─── INFORMATION SHOWN

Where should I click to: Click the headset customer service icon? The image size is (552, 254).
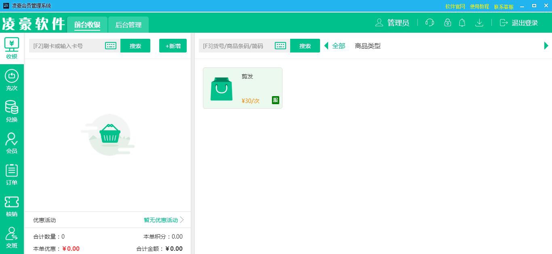[x=430, y=23]
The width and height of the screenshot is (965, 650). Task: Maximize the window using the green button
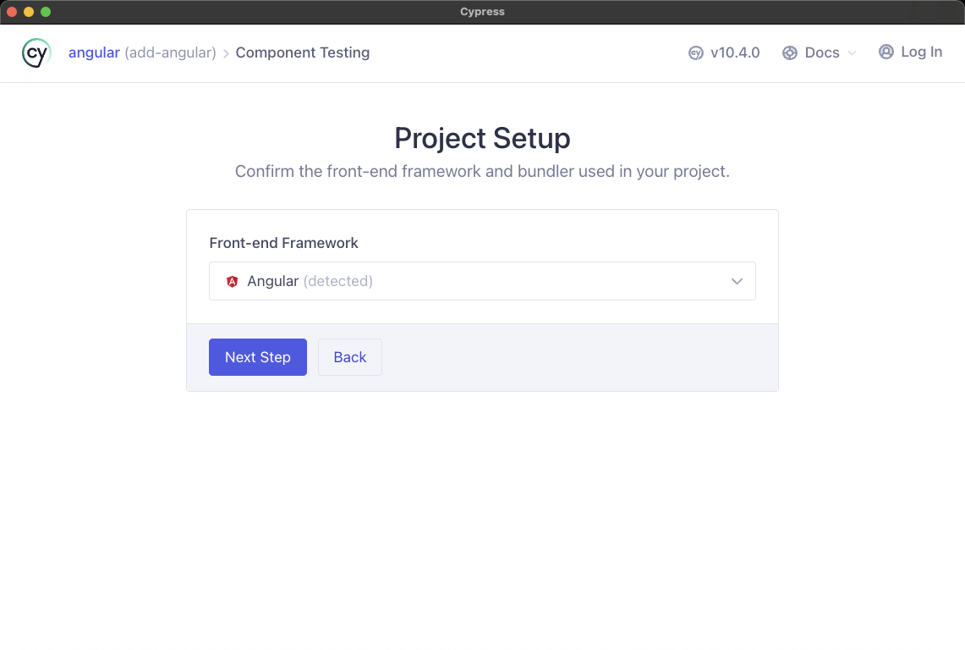[46, 12]
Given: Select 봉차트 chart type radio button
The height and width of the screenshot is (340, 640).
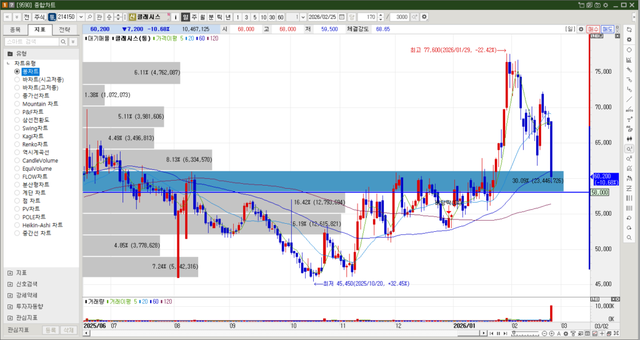Looking at the screenshot, I should [18, 72].
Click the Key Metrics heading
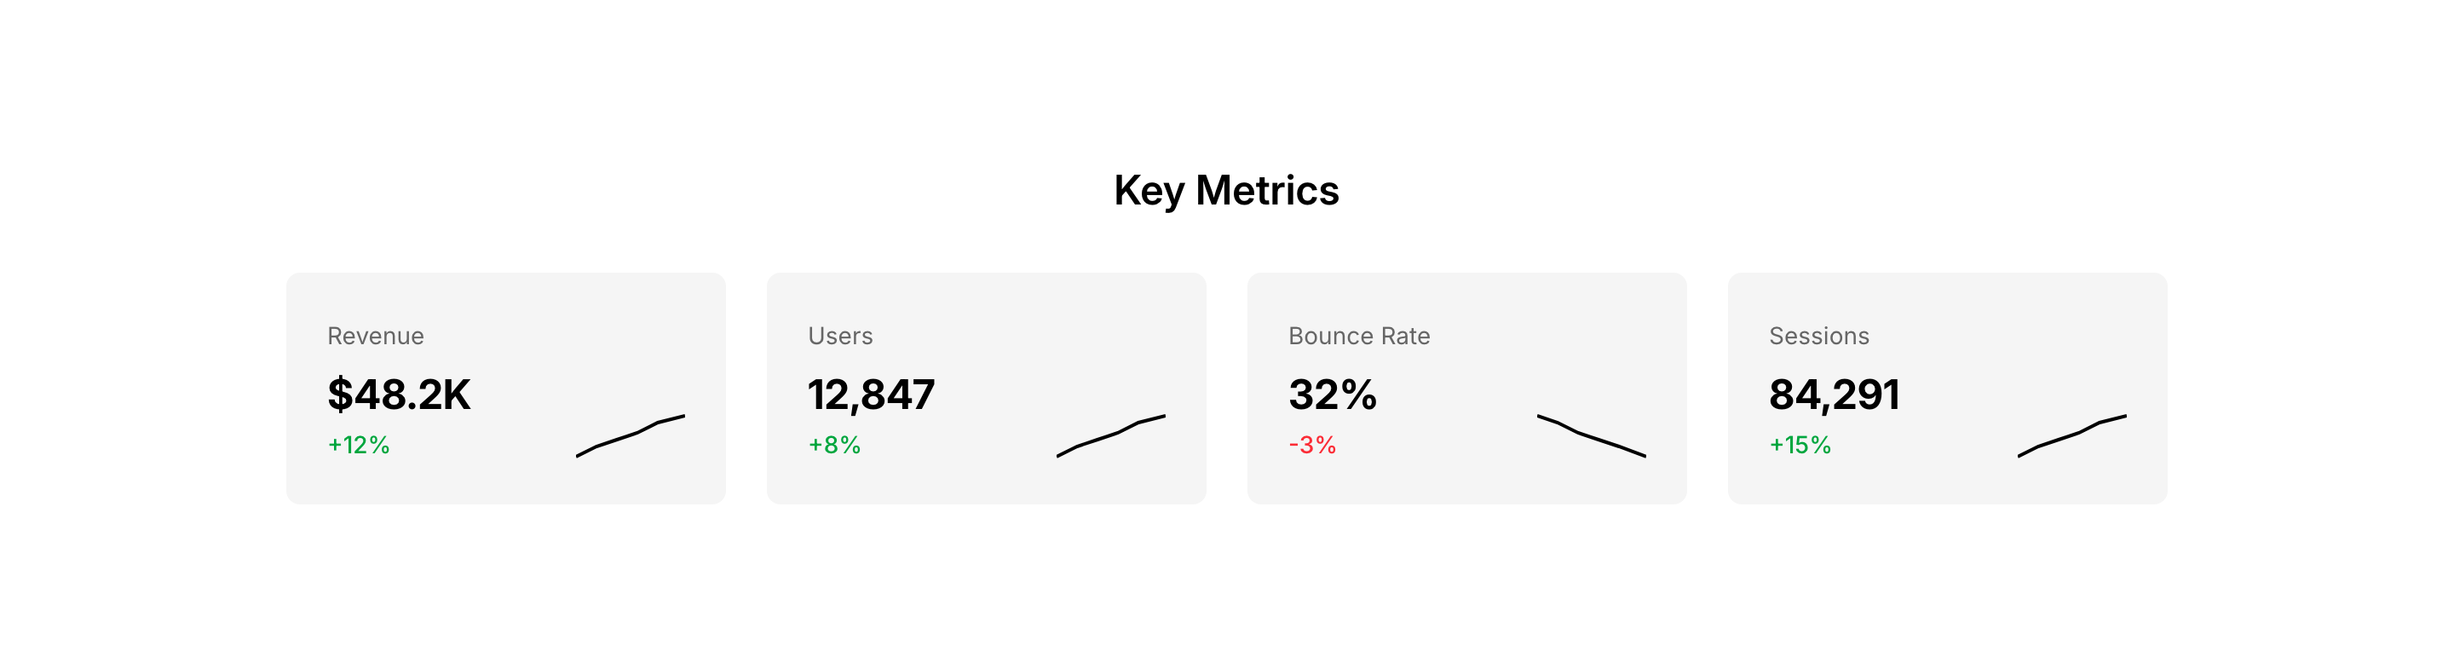The height and width of the screenshot is (668, 2454). (x=1226, y=191)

──────

*WORK ORDER*. Leave out the pictures and output the rest of the records exactly.

*RESULT OF THIS TASK*.
Where should I click to: Click the headset customer service icon? The image size is (552, 254).
[x=430, y=23]
The width and height of the screenshot is (965, 650). Task: Maximize the window using the green button
[46, 12]
Given: Select 봉차트 chart type radio button
The height and width of the screenshot is (340, 640).
Looking at the screenshot, I should [18, 72].
Click the Key Metrics heading
The height and width of the screenshot is (668, 2454). (x=1226, y=191)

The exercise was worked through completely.